Archive for February, 2007

TiddlyWikis and GTD

Saturday, February 24th, 2007

David Allen wrote a very useful book called, “Getting Things Done” (GTD). I am in the midst of implementing his system.

Jeremy Ruston wrote TiddlyWiki, a Wiki in a single file of HTML, CSS, and Javascript. No server needed. You just point the browser at the file and it saves entries in the file itself. This is so brilliant that I don’t even ask myself, “Why didn’t I think of that?”

Several bright folk have taken the two concepts and run with it. A single file Wiki to support most of the bookkeeping features of GTD in a Wiki, action lists, projects, contexts, calendars, etc.
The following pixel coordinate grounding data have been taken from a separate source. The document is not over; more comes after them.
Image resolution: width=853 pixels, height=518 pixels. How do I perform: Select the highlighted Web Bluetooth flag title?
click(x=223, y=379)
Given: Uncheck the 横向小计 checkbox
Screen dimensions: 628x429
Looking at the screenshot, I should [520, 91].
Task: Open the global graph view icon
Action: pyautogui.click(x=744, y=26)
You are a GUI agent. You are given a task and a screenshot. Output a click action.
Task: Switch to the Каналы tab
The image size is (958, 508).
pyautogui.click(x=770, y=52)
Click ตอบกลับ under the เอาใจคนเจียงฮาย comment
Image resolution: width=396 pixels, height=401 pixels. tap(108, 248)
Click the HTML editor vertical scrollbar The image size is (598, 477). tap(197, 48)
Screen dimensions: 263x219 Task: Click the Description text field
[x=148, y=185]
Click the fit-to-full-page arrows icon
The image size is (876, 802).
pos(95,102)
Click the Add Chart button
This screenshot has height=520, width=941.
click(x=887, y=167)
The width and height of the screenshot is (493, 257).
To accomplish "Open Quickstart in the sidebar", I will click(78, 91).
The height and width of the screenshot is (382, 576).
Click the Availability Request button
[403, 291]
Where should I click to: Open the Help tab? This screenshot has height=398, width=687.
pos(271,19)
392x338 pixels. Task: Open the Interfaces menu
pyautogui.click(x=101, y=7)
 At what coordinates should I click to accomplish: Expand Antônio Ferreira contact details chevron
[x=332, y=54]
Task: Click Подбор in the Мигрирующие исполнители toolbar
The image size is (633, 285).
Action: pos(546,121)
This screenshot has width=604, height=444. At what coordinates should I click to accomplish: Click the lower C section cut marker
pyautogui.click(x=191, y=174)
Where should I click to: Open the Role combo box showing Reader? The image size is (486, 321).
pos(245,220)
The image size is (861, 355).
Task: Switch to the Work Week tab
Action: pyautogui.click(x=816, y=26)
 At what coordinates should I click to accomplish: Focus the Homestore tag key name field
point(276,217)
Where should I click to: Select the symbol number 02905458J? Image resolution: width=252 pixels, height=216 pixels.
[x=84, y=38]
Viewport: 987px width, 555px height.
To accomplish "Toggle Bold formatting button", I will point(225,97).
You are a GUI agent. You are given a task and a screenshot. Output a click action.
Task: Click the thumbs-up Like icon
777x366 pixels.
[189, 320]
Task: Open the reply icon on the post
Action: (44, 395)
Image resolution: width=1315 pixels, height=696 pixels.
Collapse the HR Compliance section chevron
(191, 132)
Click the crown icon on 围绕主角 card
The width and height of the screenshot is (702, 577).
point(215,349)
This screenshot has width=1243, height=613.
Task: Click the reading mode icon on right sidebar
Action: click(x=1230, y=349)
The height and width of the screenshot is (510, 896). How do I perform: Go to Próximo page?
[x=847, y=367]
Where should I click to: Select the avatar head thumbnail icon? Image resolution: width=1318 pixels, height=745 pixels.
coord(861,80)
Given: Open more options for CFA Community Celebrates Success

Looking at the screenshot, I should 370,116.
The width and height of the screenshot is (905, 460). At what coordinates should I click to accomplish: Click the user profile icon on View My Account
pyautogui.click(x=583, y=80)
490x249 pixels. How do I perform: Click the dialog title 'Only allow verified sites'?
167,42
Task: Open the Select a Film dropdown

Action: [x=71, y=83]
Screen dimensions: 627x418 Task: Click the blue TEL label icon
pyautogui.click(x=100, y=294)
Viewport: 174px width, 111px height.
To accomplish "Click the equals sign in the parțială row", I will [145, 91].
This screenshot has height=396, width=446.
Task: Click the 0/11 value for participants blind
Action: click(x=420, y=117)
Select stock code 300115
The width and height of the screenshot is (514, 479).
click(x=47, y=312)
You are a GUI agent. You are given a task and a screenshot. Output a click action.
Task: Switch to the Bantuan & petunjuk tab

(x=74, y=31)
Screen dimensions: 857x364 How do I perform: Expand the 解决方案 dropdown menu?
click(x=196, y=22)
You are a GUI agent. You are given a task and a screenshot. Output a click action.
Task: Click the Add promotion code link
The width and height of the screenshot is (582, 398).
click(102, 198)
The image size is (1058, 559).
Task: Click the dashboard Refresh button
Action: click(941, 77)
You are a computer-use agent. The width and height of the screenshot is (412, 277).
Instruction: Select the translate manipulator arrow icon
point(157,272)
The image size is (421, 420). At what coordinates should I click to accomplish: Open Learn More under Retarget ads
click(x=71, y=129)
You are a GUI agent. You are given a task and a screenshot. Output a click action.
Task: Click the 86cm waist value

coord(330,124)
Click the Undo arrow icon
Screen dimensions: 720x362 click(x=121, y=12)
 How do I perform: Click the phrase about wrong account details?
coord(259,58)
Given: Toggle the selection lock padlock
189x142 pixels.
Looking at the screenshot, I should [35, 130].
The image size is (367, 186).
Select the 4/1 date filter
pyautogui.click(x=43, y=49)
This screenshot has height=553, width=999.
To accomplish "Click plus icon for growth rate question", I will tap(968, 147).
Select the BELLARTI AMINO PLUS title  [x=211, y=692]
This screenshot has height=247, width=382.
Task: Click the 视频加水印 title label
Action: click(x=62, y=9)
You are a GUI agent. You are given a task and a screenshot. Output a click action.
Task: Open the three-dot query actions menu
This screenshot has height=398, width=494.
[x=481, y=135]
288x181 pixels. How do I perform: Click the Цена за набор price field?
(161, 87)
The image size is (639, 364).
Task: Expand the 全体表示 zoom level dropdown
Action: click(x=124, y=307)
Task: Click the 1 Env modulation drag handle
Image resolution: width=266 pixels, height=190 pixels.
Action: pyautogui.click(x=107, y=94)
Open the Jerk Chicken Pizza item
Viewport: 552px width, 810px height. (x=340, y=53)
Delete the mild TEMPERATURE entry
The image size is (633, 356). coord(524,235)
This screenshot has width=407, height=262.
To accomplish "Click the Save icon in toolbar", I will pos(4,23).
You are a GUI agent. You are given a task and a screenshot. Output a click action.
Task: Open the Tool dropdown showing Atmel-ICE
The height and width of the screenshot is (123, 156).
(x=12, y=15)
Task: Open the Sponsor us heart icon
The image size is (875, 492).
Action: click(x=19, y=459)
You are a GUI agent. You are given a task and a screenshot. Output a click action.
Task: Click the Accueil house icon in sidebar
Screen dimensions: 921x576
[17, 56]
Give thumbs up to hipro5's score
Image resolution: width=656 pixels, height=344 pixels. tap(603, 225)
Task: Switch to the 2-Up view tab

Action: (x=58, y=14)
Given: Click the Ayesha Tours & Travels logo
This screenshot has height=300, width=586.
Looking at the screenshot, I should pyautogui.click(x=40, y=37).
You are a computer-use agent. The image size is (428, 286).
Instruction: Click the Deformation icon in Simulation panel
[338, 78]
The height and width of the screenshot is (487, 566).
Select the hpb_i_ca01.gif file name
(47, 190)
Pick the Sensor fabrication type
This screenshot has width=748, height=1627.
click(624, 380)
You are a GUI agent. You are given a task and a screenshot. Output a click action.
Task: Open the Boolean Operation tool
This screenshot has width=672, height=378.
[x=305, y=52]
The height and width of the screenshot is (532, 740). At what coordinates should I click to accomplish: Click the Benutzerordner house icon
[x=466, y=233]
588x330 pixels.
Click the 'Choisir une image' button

  • TiddlyWiki – the original. Great for brainstorming, assembling ideas and research on a topic. Or whatever else you use a Wiki for. Currently at version 2.1.3.
  • GTD TiddlyWiki – an early fork of TiddlyWiki for GTD.
  • GTD TiddlyWiki Plus – an adaption of TiddlyWiki that claims to track it so you can benefit from updates.
  • Monkey GTD – biggest feature/difference is the dashboard, a synopsis of the state of your projects, lists, etc. See also http://wiki.43folders.com/index.php/Monkey_GTD.
  • d3 – a “kinkless” GTD system. A little more graceful and attractive variant. Like GTD TiddlyWiki Plus, an adaption rather than a fork of TiddlyWiki so you can update easily. Or perhaps more accurately described as a packaging of TiddlyWiki 2.1.3 and version 1.1.0 of the GTD plugins by Tom Otvos. Which means you can install other TiddlyWiki plugins. My current favorite.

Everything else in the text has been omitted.